The listing has to be given again in full and exactly.

::::::::::

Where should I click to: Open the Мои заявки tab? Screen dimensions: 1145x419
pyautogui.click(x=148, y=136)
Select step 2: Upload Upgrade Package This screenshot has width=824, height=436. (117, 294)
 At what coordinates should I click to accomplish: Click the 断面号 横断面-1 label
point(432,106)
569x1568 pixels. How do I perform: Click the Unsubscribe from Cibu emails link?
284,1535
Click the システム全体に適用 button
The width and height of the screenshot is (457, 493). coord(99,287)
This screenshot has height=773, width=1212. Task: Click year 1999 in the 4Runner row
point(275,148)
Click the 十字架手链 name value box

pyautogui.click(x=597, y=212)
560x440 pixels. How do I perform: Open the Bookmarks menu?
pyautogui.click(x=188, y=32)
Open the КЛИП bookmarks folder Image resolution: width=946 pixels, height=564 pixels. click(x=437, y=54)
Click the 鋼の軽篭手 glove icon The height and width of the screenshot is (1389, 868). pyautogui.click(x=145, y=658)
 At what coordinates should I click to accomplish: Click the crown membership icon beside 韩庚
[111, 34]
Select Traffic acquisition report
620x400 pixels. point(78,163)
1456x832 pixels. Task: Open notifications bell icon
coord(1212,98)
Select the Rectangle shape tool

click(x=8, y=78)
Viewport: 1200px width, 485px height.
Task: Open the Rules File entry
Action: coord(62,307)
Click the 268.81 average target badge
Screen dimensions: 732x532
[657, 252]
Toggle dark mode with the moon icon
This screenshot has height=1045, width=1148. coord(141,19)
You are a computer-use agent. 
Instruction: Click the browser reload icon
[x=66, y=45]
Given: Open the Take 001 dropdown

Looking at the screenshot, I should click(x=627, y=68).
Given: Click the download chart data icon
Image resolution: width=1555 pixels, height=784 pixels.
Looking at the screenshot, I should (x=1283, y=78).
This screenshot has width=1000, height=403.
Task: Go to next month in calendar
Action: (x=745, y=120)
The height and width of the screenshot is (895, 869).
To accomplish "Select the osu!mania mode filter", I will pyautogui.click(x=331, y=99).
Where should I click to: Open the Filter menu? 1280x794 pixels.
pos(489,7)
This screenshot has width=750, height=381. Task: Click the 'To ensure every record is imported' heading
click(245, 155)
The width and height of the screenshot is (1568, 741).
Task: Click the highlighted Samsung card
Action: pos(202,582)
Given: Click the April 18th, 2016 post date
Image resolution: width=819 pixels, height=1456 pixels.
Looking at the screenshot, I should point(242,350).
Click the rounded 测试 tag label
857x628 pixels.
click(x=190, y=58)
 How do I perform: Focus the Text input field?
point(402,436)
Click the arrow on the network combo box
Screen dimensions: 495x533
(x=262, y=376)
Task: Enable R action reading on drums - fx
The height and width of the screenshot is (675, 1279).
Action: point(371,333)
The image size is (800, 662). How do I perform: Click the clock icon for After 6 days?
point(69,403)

::::::::::

[SOLUTION]
Where should I click to: Open the Мои заявки tab? Screen dimensions: 1145x419
pyautogui.click(x=148, y=136)
Select step 2: Upload Upgrade Package This screenshot has width=824, height=436. (117, 294)
 At what coordinates should I click to accomplish: Click the 断面号 横断面-1 label
point(432,106)
569x1568 pixels. How do I perform: Click the Unsubscribe from Cibu emails link?
284,1535
Click the システム全体に適用 button
The width and height of the screenshot is (457, 493). coord(99,287)
This screenshot has height=773, width=1212. Task: Click year 1999 in the 4Runner row
point(275,148)
Click the 十字架手链 name value box

pyautogui.click(x=597, y=212)
560x440 pixels. How do I perform: Open the Bookmarks menu?
pyautogui.click(x=188, y=32)
Open the КЛИП bookmarks folder Image resolution: width=946 pixels, height=564 pixels. click(x=437, y=54)
Click the 鋼の軽篭手 glove icon The height and width of the screenshot is (1389, 868). pyautogui.click(x=145, y=658)
 At what coordinates should I click to accomplish: Click the crown membership icon beside 韩庚
[111, 34]
Select Traffic acquisition report
620x400 pixels. point(78,163)
1456x832 pixels. Task: Open notifications bell icon
coord(1212,98)
Select the Rectangle shape tool

click(x=8, y=78)
Viewport: 1200px width, 485px height.
Task: Open the Rules File entry
Action: coord(62,307)
Click the 268.81 average target badge
Screen dimensions: 732x532
[657, 252]
Toggle dark mode with the moon icon
This screenshot has height=1045, width=1148. coord(141,19)
You are a computer-use agent. 
Instruction: Click the browser reload icon
[x=66, y=45]
Given: Open the Take 001 dropdown

Looking at the screenshot, I should click(x=627, y=68).
Given: Click the download chart data icon
Image resolution: width=1555 pixels, height=784 pixels.
Looking at the screenshot, I should (x=1283, y=78).
This screenshot has width=1000, height=403.
Task: Go to next month in calendar
Action: (x=745, y=120)
The height and width of the screenshot is (895, 869).
To accomplish "Select the osu!mania mode filter", I will pyautogui.click(x=331, y=99).
Where should I click to: Open the Filter menu? 1280x794 pixels.
pos(489,7)
This screenshot has width=750, height=381. Task: Click the 'To ensure every record is imported' heading
click(245, 155)
The width and height of the screenshot is (1568, 741).
Task: Click the highlighted Samsung card
Action: pos(202,582)
Given: Click the April 18th, 2016 post date
Image resolution: width=819 pixels, height=1456 pixels.
Looking at the screenshot, I should point(242,350).
Click the rounded 测试 tag label
857x628 pixels.
click(x=190, y=58)
 How do I perform: Focus the Text input field?
point(402,436)
Click the arrow on the network combo box
Screen dimensions: 495x533
(x=262, y=376)
Task: Enable R action reading on drums - fx
The height and width of the screenshot is (675, 1279).
Action: point(371,333)
The image size is (800, 662). How do I perform: Click the clock icon for After 6 days?
point(69,403)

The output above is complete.